Apprenticeships For Over 50s

 

The budget is also supporting over 50s to go back to work by offering a new form of apprenticeship called a returnship. They are essentially apprenticeships aimed at those over 50 years old to encourage them to learn a new trade or vocation and go back into the workforce. The government sees this scheme as an opportunity for those over 50 to learn new life skills with the new apprenticeships. This scheme is supposed to get £63 million of funding however no timelines have been announced for when it will be introduced.

 

Midlife MOTs

 

The Department of Work and Pensions are also planning on increasing the number of over 50s to benefiting from a midlife MOT, from 8,000 to 40,000 a year. This new measure aims to encourage more people in their 40s, 50s or 60s to access free online support to help find new work, focus on their well-being or answer any money concerns they may have.

This measure has been implemented to encourage those over 50 to seek help on how they can return to the workforce. This includes advice on switching careers, focusing on well-being in the workplace and if they are budgeting well enough for their lifestyle. From this platform, people will also be able to view any job vacancies in their area and receive tips on how to apply for a new role.

 

Pension Increase

 

A pension increase has also been announced by the Department for Work and Pensions. The annual pension allowance which is the amount you can put towards a private pension without tax has been frozen for 9 years. However new changes from the spring budget mean the amount has increased from £40,000 to £60,000.

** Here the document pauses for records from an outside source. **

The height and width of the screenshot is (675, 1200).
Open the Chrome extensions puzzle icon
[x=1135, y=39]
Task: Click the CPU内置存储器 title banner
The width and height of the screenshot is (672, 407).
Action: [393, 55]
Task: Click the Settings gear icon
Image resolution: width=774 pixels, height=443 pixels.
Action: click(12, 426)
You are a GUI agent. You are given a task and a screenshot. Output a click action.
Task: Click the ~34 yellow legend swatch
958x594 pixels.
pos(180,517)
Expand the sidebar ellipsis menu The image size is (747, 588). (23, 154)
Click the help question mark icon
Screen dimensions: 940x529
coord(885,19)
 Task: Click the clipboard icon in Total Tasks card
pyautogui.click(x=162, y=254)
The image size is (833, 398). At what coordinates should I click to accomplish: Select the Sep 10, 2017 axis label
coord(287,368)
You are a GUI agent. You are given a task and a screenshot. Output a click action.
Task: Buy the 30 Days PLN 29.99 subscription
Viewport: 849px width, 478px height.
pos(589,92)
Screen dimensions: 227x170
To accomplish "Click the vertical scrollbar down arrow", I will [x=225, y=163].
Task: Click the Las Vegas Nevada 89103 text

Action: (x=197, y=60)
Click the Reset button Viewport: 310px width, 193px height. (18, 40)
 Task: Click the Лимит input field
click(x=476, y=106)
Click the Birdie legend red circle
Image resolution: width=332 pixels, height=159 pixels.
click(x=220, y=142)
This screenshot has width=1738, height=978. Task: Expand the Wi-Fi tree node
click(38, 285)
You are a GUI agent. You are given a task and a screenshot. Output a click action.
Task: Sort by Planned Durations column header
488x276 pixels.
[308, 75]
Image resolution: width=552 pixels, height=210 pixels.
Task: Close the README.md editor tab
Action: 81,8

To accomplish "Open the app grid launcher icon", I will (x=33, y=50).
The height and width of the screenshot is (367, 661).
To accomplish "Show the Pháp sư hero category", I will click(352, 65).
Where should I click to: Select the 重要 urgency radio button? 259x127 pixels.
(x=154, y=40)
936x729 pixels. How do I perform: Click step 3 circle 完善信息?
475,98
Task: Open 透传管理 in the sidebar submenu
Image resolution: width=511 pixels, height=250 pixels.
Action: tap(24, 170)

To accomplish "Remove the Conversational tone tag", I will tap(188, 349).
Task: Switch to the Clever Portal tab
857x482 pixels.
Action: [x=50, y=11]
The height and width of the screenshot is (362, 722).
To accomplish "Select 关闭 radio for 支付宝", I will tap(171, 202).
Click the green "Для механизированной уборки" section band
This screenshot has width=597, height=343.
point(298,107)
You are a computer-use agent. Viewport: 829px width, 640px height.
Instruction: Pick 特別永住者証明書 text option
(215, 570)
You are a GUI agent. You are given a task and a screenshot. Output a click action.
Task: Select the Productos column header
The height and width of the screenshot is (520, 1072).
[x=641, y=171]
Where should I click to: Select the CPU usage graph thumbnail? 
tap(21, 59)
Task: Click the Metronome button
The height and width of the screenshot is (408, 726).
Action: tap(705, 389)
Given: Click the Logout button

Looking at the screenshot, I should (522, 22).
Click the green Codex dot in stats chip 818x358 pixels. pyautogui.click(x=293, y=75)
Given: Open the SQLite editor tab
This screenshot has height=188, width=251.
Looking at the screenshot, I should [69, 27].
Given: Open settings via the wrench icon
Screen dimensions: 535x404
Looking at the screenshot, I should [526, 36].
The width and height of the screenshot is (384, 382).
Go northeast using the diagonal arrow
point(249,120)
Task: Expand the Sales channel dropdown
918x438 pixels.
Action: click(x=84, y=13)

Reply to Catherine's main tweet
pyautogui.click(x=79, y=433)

The pension lifetime allowance of £1.07 million has been scrapped which means people will be able to make unlimited contributions towards their pension without being taxed. This has all been implemented to want to encourage as many over 50’s as possible back into the workforce for longer before people retire.

 

Childcare Support

 

The Chancellor has also announced measures of increased childcare support. This means from April 2024, working parents who have children aged between 9 months and 5 years old will be able to receive up to 30 hours of free childcare. This measure aims to encourage more parents to return to the workforce and help to relieve staff shortages in various sectors.

 

Final Thoughts

 

This year’s spring budget has been met with a better reception than the mini-budget from last September. However, there’s still a long way to go for SMEs to fully recover from the impact of the cost of living crisis and the pandemic.